Solving the Paradox of Current World History

Lord Palmerston's Multi Cultural Zoo

What you have before you, in the following pages, is what can correctly be described as a lesson in the method of strategic intelligence. This lesson was presented in far more dramatic fashion, including sections of videos and a multitude of other visual aids, during a three-hour session of the Feb. 19-20, 1994 conference of the Schiller Institute and the International Caucus of Labor Committees in Washington, D.C. which was entitled "Lord Palmerston's Multicultural Human Zoo." While it is impossible to fully replicate the impact of such a multi-media panel in written form, a proper approach to reading these transcripts should provide invaluable insight into how current history is being determined.

You note that I do not say that you will find invaluable "information," but rather an understanding of method. It is one of the major methodological pitfalls of intelligence work today, that it seeks to overload the reader with its selection of "facts," while obscuring the methodological assumptions and approach which actually determine the truth or falsehood of what is being conveyed. To convey the truth about how current history is being determined, we were forced to present the entire multi-faceted panel as a unit, so that you can think about it—and behind it—as a unit.

Thus we urge you: Please read this feature story in one sitting, as a totality. The panel was conceived by economist and statesman Lyndon LaRouche as a totality, much as a classical drama by Shakespeare or Schiller is conceived as a totality. The subject of the drama is not represented by any of the historical vignettes presented, nor can it be adequately summarized in an essay. In other words, any fixation on one particular part of the historical presentation will result in a false understanding of the historical puzzle being unraveled.

As in a drama, the "Palmerston Zoo" panel was broken up into scenes, which were connected by the voice of a chorus-commentator. The chorus's purpose is to activate the self-consciousness of the audience, directing its attention to the subject which lies behind the particular stories being told. (In this Feature, the chorus's comments are given in italics at the beginning or end of the presentations.)

The method of paradox

One way of describing the problem being addressed in this panel is this: How did it come about, and how is it perpetuated, that the enemies of humanity—of human creativity—control the course of current history? Just who or what is the enemy? What are the common axioms behind the various ideologies which have served to obstruct mankind's development of civilization over the past 500 years?

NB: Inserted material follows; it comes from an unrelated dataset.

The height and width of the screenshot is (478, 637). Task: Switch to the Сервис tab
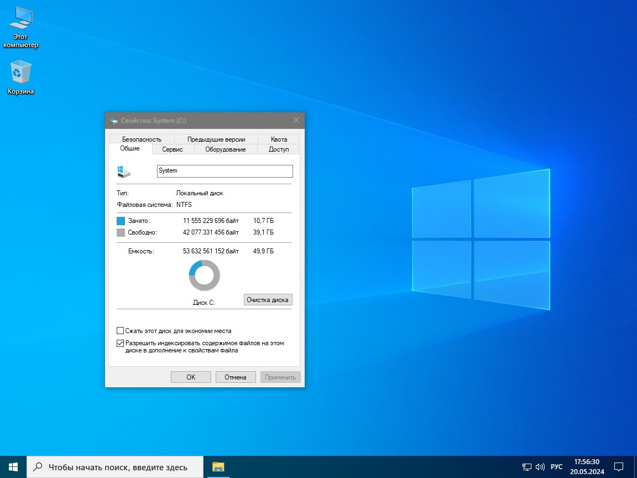click(172, 149)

To answer this question, the following paradox must be addressed. An analysis of any particular turning point in history, or any national history, must turn out to be wrong. From a consistent analysis of even several particular periods of history, it can only be shown that such an analysis is consistently wrong. Why? Because history itself exemplifies the Parmenides paradox, the paradox of the relationship between the "one" and the "many" presented in Plato's famous dialogue on the Eleatic philosopher Parmenides.

What Plato's Parmenides dialogue demonstrates, through ruling out other alternatives (i.e., in a negative fashion), is that the causal reality behind a phenomenon, or historical period, lies outside that period, in what bounds the particulars.

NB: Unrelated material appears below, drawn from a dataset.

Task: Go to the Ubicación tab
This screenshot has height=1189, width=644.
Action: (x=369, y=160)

A particular example may make the paradoxical nature of the problem clearer. From one period of history, it may look as though the enemy of civilization is a movement to destroy the monarchy of a country, whereas in other periods, the enemies of civilization may appear to be those defending the monarchy. To comprehend the actual nature of the enemy, one must understand the anti-human axioms which transcend the question of monarchy versus revolution. Another way to pose the problem is very common in our experience: How can you say that the British, who have no ostensible material power over the world, are dominating the United States, much less world history?

According to this Platonic method, which has been the conscious method of LaRouche and EIR from the start, the only productive approach to intelligence work is to address these "contradictions," or discontinuities in the process. Those who limit themselves to looking for good guys and bad guys in the historical process, will easily find themselves being led down the garden path by intelligence masters of the Venetian or British ilk. It is the system of discontinuities which must become the focus of those who wish to determine history, rather than be led by the nose.

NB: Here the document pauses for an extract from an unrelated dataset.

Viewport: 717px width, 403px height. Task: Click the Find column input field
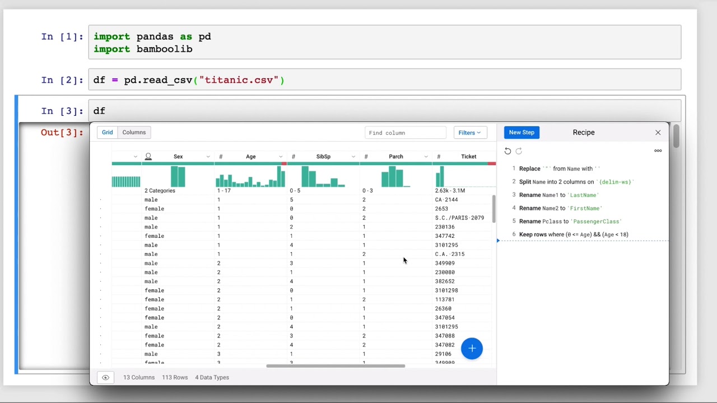click(405, 133)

Had there been more time, the panel would have presented more facets of the story, in order to make clear the overall conception of British intelligence. In particular, this would have included a presentation on the Leibnizian philosophical current that served as a foil to the British during the last 300 years. But you will find that it is not information that you lack, in order to get the conception of Lord Palmerston's multicultural human zoo.

And as in all true learning, you're going to have fun.


Speaking from the vantage point of Lord Palmerston's British Empire circa 1850, Schiller Institute U.S. President Webster Tarpley chaired the panel on ``Lord Palmerston's Multicultural Zoo'' at the Schiller Institute's conference on Feb. 20. Tarpley served as tour guide through the centuries, and as the ``choral'' backdrop to the historical drama, introducing each of the seven speakers in turn and concluding the panel. What follows is Tarpley's introduction. Subtitles have been added.

Lord Palmerston

I am now standing in the shadow of the Houses of Parliament in the part of London called Westminster. It is the year of grace 1850. Around me lies Victorian London, the London of Dickens and Thackeray, of John Stuart Mill and Thomas Carlyle. This capital city is now the center of the greatest colonial empire the world has ever known, shortly to embrace between one-fifth and one-fourth of the total population and land area of the Earth. Although in theory there are still empires ruled by the French, the Spanish, the Portuguese, the Dutch, the Belgians, and the Danes, all of these, in this year of 1850, are but the satellites of the British Empire. Britain is the mistress of the seas, the empire upon which the sun never sets. It is the new Rome on the banks of the Thames.

The empress is Queen Victoria, who is largely occupied with Prince Albert in her business of breeding new litters of Saxe-Coburg-Gotha to take over the royal houses of Europe. A quarter-century from now Victoria will be made empress of India to reward her for so much breeding. But for all of Victoria's wealth and power, Britain is not really a monarchy; it is an oligarchy on the Venetian model, and the most powerful leader of the British oligarchy in these times, between 1830 and the end of the American Civil War, is Lord Palmerston.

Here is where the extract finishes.